More than half of a petabyte of disk storage and a 40Gb/s national optical backbone complements 13 teraflops of aggregate compute power over the four sites. The architecture is based on commodity clusters, huge repositories of spinning disks, and networks 16 times faster than today’s fastest research networks. The software architecture recognizes the worldwide movement toward Linux and the increasing acceptance of Globus by the grid community. The TeraGrid provides the cornerstone of a national grid infrastructure and involves extensive software development by the four principal sites and the many participants in NSF’s Partnerships for Advanced Computational Infrastructure (PACI) program.
The TeraGrid is an ambitious and exciting project. One of the most difficult challenges for application developers will be to leverage the immense capacity of the TeraGrid to provide online access to massive amounts of data. In particular, the synthesis of knowledge from data is among the most challenging applications for the TeraGrid. This class of applications allows the TeraGrid to achieve its potential and enable the full use of the TeraGrid as "knowledge grid."
Development of a knowledge grid will require the design and deployment of sophisticated tools that allow application developers to synthesize knowledge from data through mining, inference, and other techniques. The development of knowledge synthesis tools and services enables scientists to focus on culling usable information from the mass of available data. Contrast the tools used early on for Web searches with today’s sophisticated search engines. The first search tools provided targeted, text-only information whereas modern search engines can make inferences, answer questions, and draw conclusions from masses of raw data.
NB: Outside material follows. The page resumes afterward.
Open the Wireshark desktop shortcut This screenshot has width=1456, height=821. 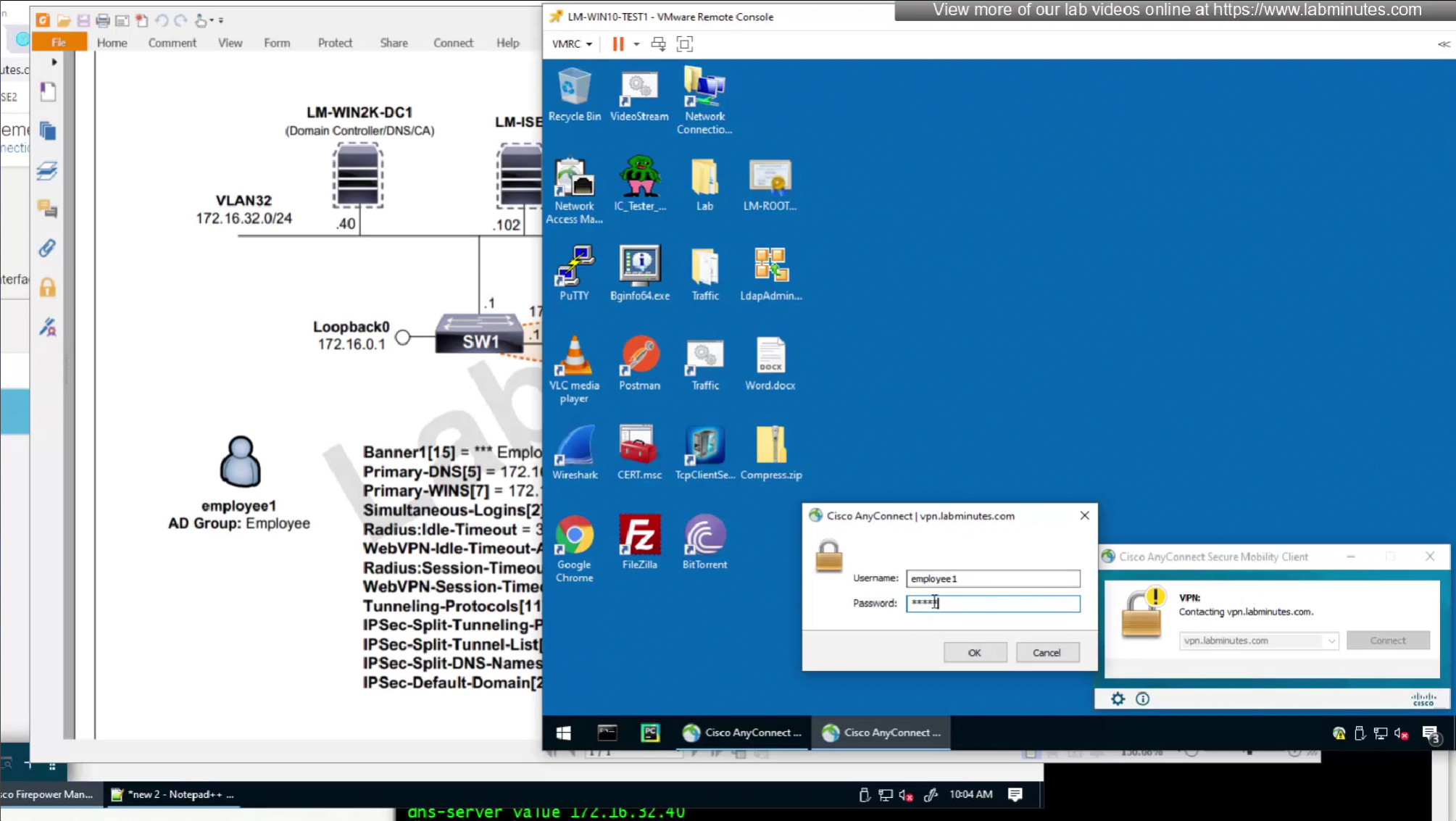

If the ability to synthesize data to provide useful and usable information is integrated with the ability to perform sophisticated large-scale computation, a generation of new and revolutionary results will be enabled.
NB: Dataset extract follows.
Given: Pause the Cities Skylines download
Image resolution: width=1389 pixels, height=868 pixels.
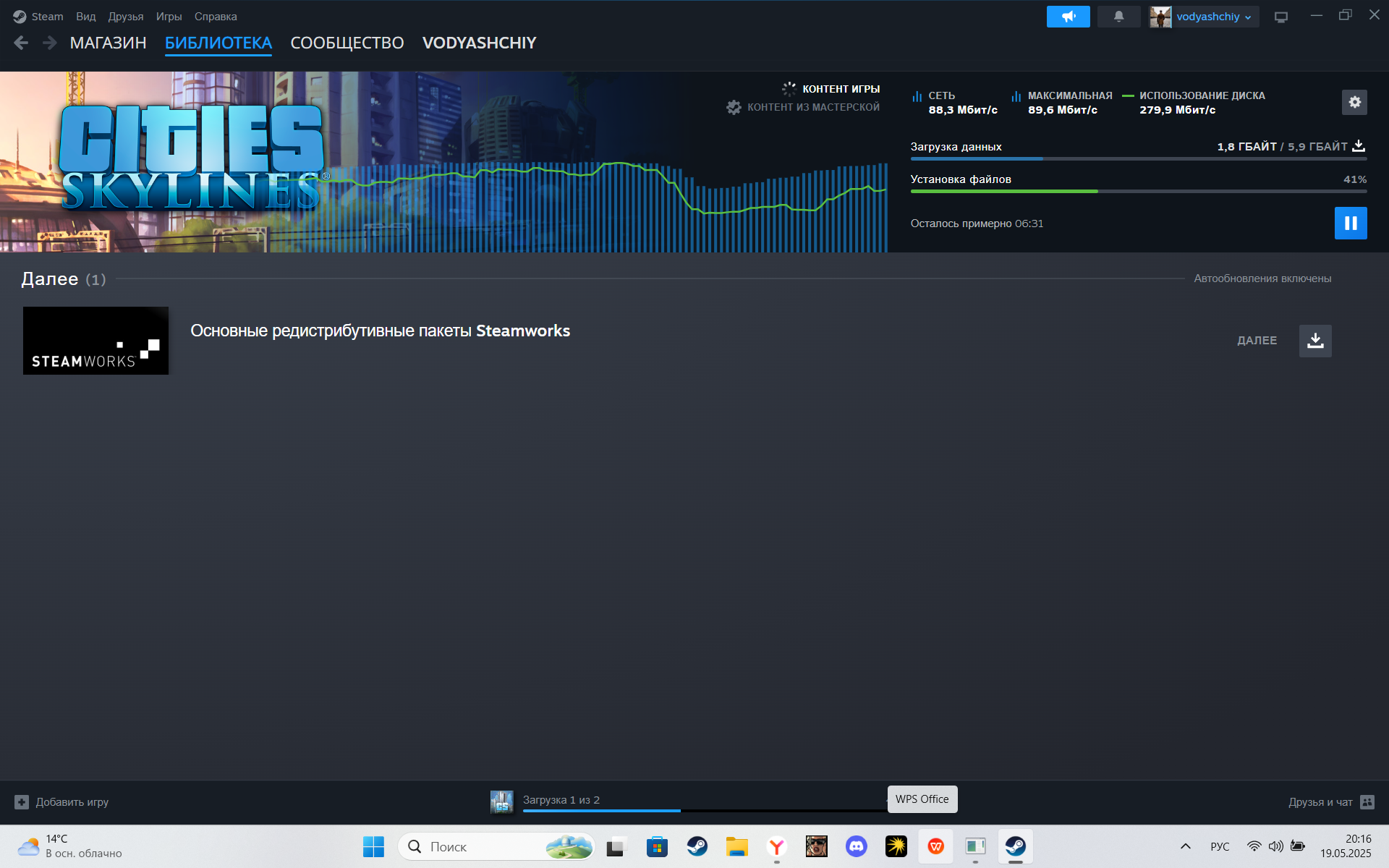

Computer and computational scientists at the San Diego Supercomputer Center, within the PACI program, and throughout the science and engineering community are developing the next-generation systems to allow the TeraGrid to function as a knowledge grid. For example, a Biomedical Informatics Research Network (BIRN) (www.nbirn.net) is being established to allow brain researchers at geographically distributed advanced imaging centers to share data acquired at multiple scales or at the same scale but from different subjects. Some of these images constitute an evolving reference set that can then be used as essential data in assessing status of therapies for neurological disorders such as multiple sclerosis or Alzheimer’s disease. Such applications are made possible by the availability of a distributed data grid with hundreds of terabytes of data online, enabling the TeraGrid to be used fully as a knowledge grid.
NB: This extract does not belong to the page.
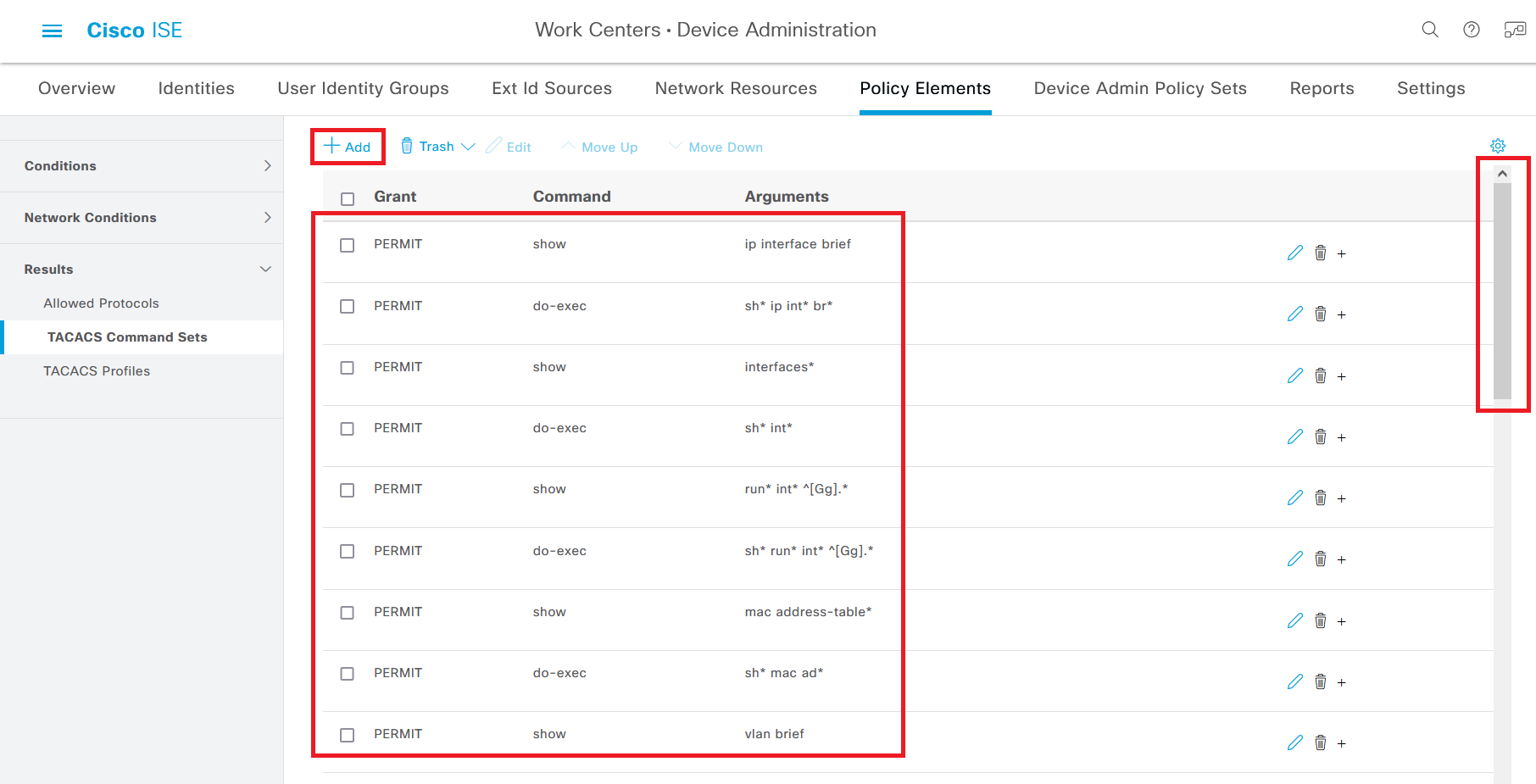Check the select-all checkbox in table header

[x=347, y=198]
A knowledge grid is the convergence of a comprehensive computational infrastructure along with the scientific data collections and applications for routinely supporting the synthesis of knowledge from that data. Grid-enabled software tools will be developed and deployed on terascale and petascale hardware. The TeraGrid is the critical starting point in the development of an infrastructure that responsibly meets the needs of the Data Decade. The integration of the data, computing, and networking hardware, the development of the software, and the coordination of a large and distributed human infrastructure provide difficult challenges, but the promise of the knowledge grid is vast, and the community as a whole must rise to this challenge in the Data Decade and lead us into a new decade of knowledge.